Starring Rod Steiger, Sidney Poitier and Warren Oates

At this point in The Best Picture Project, I’ve seen 38 Best Picture Winners – 39 if you count this film – which amounts to roughly half of the Academy’s big winners.    After seeing all those films I’d like to think I have a pretty good grasp on what the Academy prefers.  Generally they like their movies light and airy and uplifting, but occasionally they get a yen for something epic or even a little bit edgy, as long as both are ultimately sunny.  In short, they like ‘safe’ films, the kind that are likely to offend the fewest number of people.

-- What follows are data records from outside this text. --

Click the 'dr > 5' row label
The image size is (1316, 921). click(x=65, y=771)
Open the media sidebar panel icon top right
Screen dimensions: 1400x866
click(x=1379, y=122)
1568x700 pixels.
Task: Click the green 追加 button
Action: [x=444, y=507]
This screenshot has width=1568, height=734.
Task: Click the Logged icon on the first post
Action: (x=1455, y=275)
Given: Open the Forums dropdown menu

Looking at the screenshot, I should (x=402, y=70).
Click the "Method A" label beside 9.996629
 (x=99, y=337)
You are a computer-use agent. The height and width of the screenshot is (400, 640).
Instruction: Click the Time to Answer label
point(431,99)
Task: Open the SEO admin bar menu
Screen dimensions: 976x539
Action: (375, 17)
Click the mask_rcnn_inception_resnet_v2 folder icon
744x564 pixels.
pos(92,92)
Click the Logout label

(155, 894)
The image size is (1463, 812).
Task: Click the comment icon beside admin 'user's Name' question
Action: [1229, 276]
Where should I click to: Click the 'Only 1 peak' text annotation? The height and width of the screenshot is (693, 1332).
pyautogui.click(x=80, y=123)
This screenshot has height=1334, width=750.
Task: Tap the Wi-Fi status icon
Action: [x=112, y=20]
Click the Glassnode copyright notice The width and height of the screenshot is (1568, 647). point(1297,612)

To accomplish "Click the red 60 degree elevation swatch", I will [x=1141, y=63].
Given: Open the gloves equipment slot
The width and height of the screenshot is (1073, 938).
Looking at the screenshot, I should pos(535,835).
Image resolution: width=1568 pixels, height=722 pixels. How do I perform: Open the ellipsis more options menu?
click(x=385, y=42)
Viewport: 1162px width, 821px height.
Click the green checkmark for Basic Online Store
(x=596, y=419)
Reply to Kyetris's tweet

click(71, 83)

Given the Academy’s preferences, a film like In The Heat of the Night taking Best Picture is actually fairly shocking.  Unlike past winners, like Gigi! and Around the World in 80 Days,  In The Heat of the Night eschews mindless entertainment and the problems that only seem to exist in the movies.  Instead it runs away from being ‘safe’ and jumps feet first into a very real problem.  Ostensibly, the movie is about the murder of some rich northerner come to a southern town to build a factory, but really, the mystery isn’t the thing.  It’s the racism.

Poitier Tibbs.jpgOf course, I know it’s not fair to say the Academy never tackles tough issues.  After all, there was The Best Years of Our Lives in the 40s, and Kramer v. Kramer in the 70s, but the issues those films tackled weren’t all that divisive.  Everybody agrees that returning war veterans need support and understanding, and pretty much everybody agrees that men shouldn’t be shafted in divorce proceedings simply by virtue of being men.  Racism, though, is a different thing.  After all, George Wallace was standing in school house doors in 1963 in his attempt to keep his promise of “Segregation now, segregation forever” and the Civil Rights Act was only passed in 1964, meaning that by 1967, when In The Heat of the Night was winning Best Picture, it was still a bit tender along the racial divide.  Trying to equate The Best Years of Our Lives and Kramer v. Kramer with In The Heat of the Night as the preeminent issue movies to win Best Picture is a bit of a misstatement, because people don’t fight to the death over veterans rights and divorce rights.  When it comes to civil rights and racism, though, they do.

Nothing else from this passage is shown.